→ **EXERCISE DESCRIPTION**:
Format the items from the line with "Given: Open the" up to and including the line with "Action: click(41, 82)" as a JSON list of strings, one string per line, leaving out blank lines.

+--

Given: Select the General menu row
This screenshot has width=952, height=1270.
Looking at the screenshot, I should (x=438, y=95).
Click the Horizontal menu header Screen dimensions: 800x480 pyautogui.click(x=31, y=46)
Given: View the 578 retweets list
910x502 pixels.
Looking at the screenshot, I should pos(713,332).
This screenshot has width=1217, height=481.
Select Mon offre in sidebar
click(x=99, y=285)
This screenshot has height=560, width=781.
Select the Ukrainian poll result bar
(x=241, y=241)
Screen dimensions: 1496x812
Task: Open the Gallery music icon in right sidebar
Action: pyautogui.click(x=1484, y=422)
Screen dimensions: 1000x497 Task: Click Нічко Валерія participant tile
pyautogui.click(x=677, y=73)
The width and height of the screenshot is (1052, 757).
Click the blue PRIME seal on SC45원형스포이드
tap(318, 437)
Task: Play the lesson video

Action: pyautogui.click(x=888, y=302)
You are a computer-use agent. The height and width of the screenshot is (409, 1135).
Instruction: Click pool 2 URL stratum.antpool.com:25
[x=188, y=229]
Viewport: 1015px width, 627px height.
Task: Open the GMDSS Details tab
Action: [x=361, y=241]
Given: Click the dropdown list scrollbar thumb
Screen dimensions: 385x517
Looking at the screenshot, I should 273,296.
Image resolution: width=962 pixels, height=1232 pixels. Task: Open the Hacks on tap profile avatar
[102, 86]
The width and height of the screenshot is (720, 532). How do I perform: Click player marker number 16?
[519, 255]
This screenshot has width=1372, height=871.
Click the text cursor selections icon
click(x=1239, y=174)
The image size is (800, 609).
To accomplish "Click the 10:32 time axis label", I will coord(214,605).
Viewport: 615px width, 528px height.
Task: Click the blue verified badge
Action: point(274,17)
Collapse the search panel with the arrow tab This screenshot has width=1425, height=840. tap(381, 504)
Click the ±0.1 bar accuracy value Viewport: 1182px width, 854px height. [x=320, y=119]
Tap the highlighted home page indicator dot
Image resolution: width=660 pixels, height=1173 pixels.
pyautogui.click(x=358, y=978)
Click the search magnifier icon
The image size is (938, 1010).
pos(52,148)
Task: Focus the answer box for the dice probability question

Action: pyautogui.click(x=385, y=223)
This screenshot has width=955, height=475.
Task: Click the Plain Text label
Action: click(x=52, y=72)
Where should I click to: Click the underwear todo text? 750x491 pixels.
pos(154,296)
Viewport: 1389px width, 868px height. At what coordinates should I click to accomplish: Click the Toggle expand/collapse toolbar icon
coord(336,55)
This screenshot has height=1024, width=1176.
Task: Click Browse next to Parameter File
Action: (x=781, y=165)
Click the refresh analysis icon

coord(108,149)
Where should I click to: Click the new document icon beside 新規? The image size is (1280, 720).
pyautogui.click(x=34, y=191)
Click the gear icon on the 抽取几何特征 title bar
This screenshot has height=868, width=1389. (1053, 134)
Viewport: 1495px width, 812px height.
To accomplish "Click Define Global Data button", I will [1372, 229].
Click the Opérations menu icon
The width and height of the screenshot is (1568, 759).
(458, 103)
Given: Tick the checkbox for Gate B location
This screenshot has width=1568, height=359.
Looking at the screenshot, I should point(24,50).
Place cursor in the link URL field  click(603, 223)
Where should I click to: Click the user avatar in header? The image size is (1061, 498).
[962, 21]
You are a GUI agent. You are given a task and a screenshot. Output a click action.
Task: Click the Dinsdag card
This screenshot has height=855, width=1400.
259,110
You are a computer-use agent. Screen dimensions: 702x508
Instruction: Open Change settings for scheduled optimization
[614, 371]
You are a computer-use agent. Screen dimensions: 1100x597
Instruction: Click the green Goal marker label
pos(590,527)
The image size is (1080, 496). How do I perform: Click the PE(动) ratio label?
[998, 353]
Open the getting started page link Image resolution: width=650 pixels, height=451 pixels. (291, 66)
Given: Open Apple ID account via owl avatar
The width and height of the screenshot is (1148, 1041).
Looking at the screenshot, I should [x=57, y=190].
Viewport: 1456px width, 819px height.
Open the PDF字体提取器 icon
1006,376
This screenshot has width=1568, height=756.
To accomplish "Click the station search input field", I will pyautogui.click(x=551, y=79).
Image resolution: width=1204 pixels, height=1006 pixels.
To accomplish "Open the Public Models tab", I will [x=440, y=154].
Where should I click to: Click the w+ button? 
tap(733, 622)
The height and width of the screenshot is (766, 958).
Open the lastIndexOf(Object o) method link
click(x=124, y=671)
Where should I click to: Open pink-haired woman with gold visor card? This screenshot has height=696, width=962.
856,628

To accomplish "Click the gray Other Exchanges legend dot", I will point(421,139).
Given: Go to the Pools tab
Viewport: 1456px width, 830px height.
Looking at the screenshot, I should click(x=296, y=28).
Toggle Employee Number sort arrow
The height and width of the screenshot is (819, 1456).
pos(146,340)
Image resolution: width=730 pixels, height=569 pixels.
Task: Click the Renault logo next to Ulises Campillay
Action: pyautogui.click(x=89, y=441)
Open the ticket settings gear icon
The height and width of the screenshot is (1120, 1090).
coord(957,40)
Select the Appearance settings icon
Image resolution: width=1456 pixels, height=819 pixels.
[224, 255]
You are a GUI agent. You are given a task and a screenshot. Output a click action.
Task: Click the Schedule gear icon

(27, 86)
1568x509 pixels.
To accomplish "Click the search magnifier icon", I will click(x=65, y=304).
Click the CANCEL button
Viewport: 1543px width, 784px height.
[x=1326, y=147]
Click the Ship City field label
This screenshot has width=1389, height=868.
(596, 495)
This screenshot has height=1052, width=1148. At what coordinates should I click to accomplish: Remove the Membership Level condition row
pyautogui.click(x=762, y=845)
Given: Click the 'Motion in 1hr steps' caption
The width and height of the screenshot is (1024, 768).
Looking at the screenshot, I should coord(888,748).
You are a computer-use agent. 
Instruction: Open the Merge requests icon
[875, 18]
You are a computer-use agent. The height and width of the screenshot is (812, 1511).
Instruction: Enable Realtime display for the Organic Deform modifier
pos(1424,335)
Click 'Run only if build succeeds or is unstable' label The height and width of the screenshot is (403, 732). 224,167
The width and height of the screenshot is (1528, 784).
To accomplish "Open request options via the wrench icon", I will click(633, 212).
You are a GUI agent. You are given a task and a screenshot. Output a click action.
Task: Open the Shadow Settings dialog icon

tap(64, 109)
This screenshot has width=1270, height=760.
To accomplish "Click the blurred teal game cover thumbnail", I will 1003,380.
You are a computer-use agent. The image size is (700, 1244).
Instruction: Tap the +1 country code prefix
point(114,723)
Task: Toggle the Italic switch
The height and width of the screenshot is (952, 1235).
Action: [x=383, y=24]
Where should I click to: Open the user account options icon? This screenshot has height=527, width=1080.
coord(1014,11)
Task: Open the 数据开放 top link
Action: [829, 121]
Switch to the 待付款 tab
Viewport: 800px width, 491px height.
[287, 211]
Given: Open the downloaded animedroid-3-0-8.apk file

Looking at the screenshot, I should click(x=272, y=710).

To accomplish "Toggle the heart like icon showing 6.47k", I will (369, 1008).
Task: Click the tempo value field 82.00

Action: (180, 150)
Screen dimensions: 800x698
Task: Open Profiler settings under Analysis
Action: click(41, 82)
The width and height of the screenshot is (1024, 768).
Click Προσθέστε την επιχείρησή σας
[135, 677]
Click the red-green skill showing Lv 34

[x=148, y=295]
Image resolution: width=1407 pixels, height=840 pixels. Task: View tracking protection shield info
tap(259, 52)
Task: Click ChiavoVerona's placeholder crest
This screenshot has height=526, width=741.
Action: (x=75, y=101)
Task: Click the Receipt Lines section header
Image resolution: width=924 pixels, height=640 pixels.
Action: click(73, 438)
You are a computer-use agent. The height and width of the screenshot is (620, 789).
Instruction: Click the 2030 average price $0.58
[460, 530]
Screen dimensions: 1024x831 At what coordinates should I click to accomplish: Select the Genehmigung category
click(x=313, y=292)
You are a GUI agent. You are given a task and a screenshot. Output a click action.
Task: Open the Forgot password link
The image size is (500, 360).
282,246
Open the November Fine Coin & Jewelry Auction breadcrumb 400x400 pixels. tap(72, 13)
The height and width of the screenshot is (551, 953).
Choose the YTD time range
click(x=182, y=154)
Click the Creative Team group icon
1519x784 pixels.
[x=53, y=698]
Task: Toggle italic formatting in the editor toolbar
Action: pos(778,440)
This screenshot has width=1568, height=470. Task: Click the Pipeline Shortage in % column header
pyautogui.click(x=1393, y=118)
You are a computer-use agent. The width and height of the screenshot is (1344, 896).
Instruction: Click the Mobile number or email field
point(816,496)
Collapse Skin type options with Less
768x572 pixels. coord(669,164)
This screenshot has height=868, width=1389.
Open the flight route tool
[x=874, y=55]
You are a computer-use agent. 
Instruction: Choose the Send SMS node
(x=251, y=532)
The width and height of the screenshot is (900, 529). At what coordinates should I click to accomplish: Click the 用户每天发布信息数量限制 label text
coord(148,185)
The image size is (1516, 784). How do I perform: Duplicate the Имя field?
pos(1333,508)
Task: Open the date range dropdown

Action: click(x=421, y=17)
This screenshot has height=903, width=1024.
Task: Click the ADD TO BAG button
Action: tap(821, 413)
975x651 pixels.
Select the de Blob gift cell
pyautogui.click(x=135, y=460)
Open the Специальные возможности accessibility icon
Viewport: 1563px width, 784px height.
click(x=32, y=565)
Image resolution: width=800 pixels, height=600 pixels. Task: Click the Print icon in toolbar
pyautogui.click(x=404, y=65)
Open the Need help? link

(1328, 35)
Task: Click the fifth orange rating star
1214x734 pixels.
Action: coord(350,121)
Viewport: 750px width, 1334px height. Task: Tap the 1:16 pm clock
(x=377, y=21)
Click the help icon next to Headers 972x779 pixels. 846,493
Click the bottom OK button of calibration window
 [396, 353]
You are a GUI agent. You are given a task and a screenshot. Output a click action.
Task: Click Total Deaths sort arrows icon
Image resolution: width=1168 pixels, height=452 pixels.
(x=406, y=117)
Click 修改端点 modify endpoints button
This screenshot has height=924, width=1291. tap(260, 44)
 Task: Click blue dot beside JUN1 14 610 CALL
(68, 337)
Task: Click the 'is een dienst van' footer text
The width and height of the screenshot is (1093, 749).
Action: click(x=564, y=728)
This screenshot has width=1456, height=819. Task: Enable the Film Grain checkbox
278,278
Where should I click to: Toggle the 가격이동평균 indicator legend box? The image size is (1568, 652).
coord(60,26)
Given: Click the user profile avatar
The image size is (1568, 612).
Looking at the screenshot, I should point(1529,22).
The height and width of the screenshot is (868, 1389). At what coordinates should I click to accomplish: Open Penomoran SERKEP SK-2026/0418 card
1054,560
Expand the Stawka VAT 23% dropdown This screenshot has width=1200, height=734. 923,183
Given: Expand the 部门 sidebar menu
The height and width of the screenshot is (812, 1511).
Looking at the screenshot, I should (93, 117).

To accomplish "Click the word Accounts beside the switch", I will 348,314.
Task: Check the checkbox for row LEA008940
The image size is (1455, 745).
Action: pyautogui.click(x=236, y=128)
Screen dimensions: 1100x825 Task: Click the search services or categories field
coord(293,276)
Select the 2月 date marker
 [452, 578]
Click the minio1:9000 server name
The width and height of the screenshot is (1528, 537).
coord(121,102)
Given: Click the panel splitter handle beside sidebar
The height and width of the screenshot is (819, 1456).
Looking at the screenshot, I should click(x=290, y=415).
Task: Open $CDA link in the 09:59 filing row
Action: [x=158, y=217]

+--

→ **THE SOLUTION**:
[
  "Given: Open the downloaded animedroid-3-0-8.apk file",
  "Looking at the screenshot, I should click(x=272, y=710).",
  "To accomplish \"Toggle the heart like icon showing 6.47k\", I will (369, 1008).",
  "Task: Click the tempo value field 82.00",
  "Action: (180, 150)",
  "Screen dimensions: 800x698",
  "Task: Open Profiler settings under Analysis",
  "Action: click(41, 82)"
]